Уже на прошлой неделе, во время пострижения одного из своих товарищей, Ива Фромона, окончившего коллеж год тому назад, он ощутил волнение вроде того, которое испытывал сейчас. Тогда-то он вдруг и почувствовал себя здесь пришельцем, чужаком, человеком, которого все это никак не касается.
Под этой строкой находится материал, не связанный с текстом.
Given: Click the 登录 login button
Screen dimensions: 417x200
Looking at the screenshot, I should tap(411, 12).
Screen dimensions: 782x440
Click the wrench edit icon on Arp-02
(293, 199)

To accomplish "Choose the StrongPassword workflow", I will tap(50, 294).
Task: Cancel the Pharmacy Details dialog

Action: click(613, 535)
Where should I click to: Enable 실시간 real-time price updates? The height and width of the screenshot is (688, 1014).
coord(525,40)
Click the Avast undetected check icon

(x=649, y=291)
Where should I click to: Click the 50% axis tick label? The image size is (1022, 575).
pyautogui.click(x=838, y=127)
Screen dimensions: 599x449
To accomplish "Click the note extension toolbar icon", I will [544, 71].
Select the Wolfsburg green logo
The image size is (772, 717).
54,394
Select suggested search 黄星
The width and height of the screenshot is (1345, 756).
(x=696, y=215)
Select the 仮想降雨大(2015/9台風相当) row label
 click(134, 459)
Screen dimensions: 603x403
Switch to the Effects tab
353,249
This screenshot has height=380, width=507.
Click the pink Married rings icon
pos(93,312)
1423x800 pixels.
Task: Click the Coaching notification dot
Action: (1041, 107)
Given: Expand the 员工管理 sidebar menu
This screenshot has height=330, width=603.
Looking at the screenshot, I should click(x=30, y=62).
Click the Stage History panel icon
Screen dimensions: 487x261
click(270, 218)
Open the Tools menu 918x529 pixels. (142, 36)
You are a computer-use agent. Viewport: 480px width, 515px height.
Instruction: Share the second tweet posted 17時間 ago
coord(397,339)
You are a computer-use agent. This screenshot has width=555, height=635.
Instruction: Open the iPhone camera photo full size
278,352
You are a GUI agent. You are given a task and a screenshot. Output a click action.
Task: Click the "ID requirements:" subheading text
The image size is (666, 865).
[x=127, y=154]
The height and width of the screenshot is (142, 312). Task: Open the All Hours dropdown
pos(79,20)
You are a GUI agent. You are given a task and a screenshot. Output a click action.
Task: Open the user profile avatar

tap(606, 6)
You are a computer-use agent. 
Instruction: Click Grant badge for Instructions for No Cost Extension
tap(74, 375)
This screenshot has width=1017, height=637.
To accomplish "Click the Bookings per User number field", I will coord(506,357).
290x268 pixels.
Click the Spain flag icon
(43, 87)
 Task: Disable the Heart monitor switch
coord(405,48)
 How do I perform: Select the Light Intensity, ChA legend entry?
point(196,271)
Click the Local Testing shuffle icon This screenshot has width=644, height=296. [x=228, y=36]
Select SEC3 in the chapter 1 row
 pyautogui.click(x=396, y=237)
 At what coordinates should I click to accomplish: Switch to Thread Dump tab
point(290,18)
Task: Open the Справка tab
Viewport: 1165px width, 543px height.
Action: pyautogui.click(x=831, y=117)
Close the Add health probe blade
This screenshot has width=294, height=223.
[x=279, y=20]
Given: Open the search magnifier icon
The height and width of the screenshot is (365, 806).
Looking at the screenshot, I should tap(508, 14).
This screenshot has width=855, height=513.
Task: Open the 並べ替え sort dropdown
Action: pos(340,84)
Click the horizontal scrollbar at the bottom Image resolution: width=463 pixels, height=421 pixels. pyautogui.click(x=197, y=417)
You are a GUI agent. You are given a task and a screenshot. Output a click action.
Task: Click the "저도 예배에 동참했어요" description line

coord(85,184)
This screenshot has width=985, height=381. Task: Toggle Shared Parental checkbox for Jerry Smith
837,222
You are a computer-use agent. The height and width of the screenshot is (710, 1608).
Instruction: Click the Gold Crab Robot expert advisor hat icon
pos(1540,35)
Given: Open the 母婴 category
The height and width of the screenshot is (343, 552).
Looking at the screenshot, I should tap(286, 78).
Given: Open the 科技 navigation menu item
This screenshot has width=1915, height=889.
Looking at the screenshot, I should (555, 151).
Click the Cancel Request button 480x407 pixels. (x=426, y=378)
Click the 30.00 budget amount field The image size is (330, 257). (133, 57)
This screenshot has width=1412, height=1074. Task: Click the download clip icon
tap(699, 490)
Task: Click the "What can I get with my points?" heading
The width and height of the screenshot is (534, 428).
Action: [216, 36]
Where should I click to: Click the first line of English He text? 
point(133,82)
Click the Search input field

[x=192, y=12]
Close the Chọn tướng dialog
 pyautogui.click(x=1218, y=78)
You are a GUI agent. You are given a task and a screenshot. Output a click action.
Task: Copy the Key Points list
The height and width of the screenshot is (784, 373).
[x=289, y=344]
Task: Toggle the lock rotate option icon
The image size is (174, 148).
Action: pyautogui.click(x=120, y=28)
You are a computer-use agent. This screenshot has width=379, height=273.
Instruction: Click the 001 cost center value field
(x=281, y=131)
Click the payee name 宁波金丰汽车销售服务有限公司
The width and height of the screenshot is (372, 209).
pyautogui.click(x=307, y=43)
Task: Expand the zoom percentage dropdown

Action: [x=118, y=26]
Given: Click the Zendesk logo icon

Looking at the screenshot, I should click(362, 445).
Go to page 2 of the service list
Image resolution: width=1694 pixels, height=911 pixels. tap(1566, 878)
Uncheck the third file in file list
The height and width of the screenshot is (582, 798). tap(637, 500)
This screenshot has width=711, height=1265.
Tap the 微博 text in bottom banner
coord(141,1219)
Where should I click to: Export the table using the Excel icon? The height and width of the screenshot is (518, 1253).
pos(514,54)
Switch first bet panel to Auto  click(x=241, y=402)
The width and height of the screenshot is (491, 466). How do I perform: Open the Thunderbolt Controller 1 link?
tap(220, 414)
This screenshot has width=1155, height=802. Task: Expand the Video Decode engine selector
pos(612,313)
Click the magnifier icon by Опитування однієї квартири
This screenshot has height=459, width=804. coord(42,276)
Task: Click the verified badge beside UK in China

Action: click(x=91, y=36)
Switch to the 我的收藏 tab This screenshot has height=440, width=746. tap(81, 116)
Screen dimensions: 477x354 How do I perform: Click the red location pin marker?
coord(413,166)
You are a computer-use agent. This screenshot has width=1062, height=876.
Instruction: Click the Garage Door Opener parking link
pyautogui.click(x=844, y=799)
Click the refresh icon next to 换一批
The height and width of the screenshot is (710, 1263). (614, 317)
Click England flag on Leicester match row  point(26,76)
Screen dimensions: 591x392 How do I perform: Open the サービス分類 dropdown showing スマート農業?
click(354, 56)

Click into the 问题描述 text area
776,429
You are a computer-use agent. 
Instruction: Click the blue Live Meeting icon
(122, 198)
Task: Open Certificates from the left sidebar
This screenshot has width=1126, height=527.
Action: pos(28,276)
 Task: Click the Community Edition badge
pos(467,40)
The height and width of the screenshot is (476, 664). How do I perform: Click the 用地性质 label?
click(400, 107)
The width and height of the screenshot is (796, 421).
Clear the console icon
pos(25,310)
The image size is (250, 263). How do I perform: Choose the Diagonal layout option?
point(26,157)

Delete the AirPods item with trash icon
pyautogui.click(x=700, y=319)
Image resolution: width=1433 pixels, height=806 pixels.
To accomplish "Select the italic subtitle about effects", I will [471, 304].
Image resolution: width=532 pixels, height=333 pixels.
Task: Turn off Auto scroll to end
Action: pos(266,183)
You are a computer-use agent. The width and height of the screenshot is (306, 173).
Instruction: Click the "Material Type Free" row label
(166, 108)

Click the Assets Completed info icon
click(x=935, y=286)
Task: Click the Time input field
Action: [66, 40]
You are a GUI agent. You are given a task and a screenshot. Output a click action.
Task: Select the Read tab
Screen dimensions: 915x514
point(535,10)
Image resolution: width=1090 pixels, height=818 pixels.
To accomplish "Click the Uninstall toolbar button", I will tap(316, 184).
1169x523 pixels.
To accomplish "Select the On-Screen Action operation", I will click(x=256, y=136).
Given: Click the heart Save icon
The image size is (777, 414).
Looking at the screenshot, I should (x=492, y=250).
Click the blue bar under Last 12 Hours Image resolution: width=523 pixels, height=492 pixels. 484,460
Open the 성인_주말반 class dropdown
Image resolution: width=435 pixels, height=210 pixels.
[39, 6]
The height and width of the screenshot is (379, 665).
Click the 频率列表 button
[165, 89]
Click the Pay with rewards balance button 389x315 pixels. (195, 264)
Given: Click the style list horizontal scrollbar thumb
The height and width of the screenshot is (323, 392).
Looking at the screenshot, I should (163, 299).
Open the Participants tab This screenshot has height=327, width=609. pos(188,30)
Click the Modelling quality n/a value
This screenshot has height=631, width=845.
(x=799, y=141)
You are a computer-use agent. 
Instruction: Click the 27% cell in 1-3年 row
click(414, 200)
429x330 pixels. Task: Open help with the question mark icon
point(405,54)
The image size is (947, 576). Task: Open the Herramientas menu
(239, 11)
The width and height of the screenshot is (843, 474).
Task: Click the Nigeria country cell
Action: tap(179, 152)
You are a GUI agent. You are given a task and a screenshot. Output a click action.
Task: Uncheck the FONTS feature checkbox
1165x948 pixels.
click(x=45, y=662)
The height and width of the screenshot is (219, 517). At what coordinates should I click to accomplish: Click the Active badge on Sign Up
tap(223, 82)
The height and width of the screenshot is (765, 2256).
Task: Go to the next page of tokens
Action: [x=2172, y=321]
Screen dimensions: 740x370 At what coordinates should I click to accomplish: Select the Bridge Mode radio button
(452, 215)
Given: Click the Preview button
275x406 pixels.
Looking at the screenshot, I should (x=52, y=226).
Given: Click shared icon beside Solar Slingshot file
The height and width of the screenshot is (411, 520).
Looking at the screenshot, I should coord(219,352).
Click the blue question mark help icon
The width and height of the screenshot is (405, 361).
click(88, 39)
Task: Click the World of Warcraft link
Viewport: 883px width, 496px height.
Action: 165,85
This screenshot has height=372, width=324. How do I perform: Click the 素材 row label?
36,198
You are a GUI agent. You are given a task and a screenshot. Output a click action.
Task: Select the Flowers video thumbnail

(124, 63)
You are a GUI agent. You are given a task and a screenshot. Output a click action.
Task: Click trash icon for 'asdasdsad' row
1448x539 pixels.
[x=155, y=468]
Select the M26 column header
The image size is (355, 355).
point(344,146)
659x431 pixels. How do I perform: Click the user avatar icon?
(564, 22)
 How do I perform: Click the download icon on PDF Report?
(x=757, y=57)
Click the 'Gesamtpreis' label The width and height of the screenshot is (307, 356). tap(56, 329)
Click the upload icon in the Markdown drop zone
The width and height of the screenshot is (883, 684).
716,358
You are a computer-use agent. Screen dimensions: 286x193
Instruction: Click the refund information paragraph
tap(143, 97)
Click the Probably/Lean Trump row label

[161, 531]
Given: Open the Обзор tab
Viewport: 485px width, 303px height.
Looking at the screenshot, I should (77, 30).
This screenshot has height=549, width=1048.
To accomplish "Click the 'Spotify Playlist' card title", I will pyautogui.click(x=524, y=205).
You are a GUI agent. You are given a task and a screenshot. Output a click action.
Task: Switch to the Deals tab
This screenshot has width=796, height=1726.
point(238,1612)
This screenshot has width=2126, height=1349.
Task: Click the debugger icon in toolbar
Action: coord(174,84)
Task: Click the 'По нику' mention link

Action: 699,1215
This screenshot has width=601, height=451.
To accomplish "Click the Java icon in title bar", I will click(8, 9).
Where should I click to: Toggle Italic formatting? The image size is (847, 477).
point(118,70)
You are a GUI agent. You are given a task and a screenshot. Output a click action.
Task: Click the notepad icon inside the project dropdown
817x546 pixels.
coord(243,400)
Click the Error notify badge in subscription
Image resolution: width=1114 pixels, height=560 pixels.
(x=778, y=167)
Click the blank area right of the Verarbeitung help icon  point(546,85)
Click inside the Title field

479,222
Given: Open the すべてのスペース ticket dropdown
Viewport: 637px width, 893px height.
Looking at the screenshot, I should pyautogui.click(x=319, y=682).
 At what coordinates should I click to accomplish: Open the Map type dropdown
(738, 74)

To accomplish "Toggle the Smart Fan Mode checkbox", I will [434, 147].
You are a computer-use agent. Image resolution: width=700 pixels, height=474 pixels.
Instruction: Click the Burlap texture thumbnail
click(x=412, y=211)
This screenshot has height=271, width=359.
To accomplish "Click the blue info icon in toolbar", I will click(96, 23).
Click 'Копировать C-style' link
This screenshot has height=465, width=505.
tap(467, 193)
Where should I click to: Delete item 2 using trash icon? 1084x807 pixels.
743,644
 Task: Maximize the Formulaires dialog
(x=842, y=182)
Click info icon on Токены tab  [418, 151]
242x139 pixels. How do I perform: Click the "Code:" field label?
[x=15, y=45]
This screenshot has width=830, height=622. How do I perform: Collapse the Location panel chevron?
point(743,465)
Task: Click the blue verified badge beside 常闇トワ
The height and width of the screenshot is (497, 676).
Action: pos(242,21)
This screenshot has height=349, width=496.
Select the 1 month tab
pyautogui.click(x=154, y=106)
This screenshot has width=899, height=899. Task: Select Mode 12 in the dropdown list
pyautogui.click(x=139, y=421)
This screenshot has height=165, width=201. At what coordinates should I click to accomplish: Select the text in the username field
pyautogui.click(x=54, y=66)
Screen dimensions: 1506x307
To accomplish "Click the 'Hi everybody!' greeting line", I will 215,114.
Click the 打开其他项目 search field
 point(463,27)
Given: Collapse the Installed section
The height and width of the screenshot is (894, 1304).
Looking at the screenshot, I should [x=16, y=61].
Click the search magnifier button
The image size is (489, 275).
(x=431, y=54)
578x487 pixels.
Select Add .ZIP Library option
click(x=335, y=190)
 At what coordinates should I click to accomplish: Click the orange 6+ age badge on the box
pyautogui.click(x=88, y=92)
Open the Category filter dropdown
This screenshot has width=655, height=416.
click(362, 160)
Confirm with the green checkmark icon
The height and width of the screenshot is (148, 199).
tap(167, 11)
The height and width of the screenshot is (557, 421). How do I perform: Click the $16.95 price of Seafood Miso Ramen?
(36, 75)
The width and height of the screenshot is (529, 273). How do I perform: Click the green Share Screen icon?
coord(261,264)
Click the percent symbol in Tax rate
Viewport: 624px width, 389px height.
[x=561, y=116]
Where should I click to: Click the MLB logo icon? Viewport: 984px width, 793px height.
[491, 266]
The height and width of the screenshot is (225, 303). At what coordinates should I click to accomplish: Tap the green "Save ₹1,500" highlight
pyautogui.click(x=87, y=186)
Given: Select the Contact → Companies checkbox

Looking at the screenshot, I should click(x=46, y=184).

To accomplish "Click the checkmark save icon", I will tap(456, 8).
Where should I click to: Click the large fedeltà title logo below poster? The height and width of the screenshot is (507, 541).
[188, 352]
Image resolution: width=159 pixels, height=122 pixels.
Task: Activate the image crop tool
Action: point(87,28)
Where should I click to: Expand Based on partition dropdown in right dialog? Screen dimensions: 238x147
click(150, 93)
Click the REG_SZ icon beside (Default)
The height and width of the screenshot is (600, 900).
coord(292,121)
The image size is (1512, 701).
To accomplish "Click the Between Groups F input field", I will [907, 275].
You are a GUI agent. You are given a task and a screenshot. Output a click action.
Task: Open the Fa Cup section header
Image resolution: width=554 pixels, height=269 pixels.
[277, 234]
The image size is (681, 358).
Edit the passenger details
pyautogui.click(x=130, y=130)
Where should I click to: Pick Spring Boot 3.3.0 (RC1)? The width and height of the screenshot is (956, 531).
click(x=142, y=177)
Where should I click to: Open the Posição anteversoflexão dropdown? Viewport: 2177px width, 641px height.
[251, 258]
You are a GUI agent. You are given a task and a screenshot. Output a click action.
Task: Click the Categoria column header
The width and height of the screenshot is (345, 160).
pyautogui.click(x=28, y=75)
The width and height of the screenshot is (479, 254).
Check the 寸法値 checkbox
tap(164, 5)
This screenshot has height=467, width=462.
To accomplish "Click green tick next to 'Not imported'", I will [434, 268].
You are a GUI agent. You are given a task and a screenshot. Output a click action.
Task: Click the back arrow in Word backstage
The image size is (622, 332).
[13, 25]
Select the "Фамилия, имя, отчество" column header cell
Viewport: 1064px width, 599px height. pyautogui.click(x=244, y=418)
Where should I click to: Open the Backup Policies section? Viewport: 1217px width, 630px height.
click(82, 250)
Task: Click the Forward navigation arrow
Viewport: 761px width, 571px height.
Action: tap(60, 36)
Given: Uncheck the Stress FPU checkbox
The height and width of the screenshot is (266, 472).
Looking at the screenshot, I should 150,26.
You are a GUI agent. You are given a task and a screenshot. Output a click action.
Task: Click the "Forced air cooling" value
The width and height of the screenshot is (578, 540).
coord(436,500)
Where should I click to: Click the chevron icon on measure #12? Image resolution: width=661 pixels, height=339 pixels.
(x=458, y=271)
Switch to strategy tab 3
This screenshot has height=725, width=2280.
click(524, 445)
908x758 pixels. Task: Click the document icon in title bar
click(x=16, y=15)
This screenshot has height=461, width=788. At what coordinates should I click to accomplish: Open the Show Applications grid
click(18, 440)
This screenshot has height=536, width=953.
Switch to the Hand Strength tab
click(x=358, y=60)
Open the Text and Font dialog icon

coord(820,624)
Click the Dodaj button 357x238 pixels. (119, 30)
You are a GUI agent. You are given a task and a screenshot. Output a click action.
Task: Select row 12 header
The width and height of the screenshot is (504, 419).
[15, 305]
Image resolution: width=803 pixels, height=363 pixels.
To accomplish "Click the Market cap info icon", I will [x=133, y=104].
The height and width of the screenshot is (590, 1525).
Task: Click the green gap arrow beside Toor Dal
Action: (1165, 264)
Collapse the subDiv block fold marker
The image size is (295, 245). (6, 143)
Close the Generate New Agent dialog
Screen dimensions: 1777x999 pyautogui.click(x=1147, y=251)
Новый послушник окончил их коллеж, а потому учеников старшего класса пригласили присутствовать при обряде. Вместе с несколькими монахами и родственниками молодого человека она слышали, как Фромон отрекся от мирской жизни, от «дьявола и его соблазнов». Если все это предпринималось для того, чтобы потрясти их, то цель была достигнута: мало-помалу лица воспитанников становились вес серьезнее и мрачнее. А когда отец аббат, несколько раз щелкнув ножницами, отрезал волосы Фромона и светлые пряди упали на пол, Бруно заметил, как его товарищи стиснули зубы. Шарль Дюро, который тоже намеревался пойти в монахи — об этом знали все в классе, — покраснел как рак; он то и дело приподнимал очки и вытирал глаза. Неприятное чувство, появившееся у Бруно в начале церемонии, все нарастало, однако, когда напряжение вокруг него достигло своего апогея, что-то вдруг оборвалось у него внутри и на душе стало совсем легко. Он сбросил с себя путы таинственного и фантастического мира, который окружал его с детства, и теперь понял, что все это лишь комедия.
Он смотрел совсем другими глазами на своих товарищей, на монахов, на Фромона, отвечавшего еле слышно на вопросы настоятеля. Удивительное чувство — чувство огромной, необъяснимой радости, которое он нередко испытывал ребенком и которое, казалось, навсегда покинуло его, вдруг овладело всем его существом. Посмотрев вокруг, он увидел лишь грустные лица — грустные и смирившиеся, — и это еще больше подхлестнуло его. Отец аббат неуклюже вручил новому послушнику монашеское одеяние из черного сукна; Фромон закрыл глаза, лицо его стало мертвенно бледным. Бруно кипел от возмущения: ему хотелось крикнуть Фромону, чтобы тот набрался храбрости и сбросил с себя путы, которыми связали его, заставляя думать только о потустороннем мире. «Смерть, — думал он, — вот что, по их мнению, важнее всего, ею они все объясняют, ради нее отрицают жизнь».